Fortune tellers and paranormals used to be quite popular on Japanese TV until the Aum Shinrikyo affair made people a little nervous about certain kinds of unorthodox beliefs. In the past few years, however, such TV personalities have slowly made a comeback. The most striking example is Kazuki Hosoki, a fortune teller who uses the Chinese birthdate system called rokusei to foretell people's futures. However, her popularity is based more on her frank manner than her predictions. She's been a regular on several comedy-variety shows, and is occasionally the focus of special programs. But on Aug. 10 at 9 p.m., TBS launches her first regular series: "Zubari Iu Wa Yo! (I'll Give It to You Straight!)." Hosoki's bluntness knows no bounds. She's been known to tell newlyweds that they're headed for divorce, popular comedians that they will soon be washed up, and demure ingenues that they are widely hated by their peers. She even once told Tokyo Gov. Shintaro Ishihara that he shouldn't run for office again, though in a rather nice way. In a sense, she's not so much a fortune teller as a sensitive type who sums up a person's life so far, then tells him where such a life will likely lead. On the series, she will tackle the lives of celebrity guests, but mainly she will take requests from viewers, who are mostly "women in trouble." Hosoki's intention is to steer them down the happy road of life.


On the paranormal side, what would August be without a few true-life ghost tale specials? This week's "Wednesday Special" (TV Asahi, 7 p.m.) will present several "verified" cases of supernatural phenomena that are supposedly impossible to explain with logic or science. In one case, the spirit of a person who committed suicide in an apartment building haunts his next-door neighbor, who never so much as met him. Another segment looks at a mountain pass in Yamaguchi Prefecture, said to be cursed by a spirit who holds a deadly and eternal grudge. And in perhaps the creepiest case, a couple buys a new home that is haunted -- even though no one lived there before! The ghost of a disgruntled subcontractor? You'll have to tune in to find out.
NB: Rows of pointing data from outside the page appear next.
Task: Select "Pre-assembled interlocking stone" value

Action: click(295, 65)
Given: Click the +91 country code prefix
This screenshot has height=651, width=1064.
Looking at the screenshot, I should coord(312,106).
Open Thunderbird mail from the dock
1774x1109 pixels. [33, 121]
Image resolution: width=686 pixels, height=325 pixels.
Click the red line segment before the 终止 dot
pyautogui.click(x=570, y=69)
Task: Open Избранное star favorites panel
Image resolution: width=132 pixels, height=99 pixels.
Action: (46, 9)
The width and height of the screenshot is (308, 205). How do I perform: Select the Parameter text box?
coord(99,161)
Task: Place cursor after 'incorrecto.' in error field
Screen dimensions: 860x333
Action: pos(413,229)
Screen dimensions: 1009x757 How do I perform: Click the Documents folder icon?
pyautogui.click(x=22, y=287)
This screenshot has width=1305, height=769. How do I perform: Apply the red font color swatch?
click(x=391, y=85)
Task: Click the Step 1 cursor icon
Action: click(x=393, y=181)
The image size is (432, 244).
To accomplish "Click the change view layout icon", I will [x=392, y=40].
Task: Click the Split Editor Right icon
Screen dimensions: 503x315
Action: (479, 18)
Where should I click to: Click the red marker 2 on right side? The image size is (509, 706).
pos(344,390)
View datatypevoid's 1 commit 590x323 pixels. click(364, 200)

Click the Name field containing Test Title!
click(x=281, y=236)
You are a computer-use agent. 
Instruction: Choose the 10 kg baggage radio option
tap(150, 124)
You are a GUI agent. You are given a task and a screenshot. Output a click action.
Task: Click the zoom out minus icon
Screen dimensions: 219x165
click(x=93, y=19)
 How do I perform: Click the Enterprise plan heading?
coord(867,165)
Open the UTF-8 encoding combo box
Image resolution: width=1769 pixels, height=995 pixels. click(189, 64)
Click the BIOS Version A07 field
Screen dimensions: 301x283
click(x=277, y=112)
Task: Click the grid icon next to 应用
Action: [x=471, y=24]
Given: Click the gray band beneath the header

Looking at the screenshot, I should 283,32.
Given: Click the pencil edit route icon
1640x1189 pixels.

Ghosts of a different kind haunt "Ippeisotsu no Senso" (A Private's War; NHK-G, Aug. 13, 9 p.m.). The late author Komao Furuyama, who was an infantryman during World War II in China, spent his entire life writing about his wartime experiences. The documentary is based on his testimonials and those of other soldiers involved in the 1944 battle in China's southwestern Yunnan Province to break the supply lines that the Allied forces had set up for Chiang Kai-shek's army.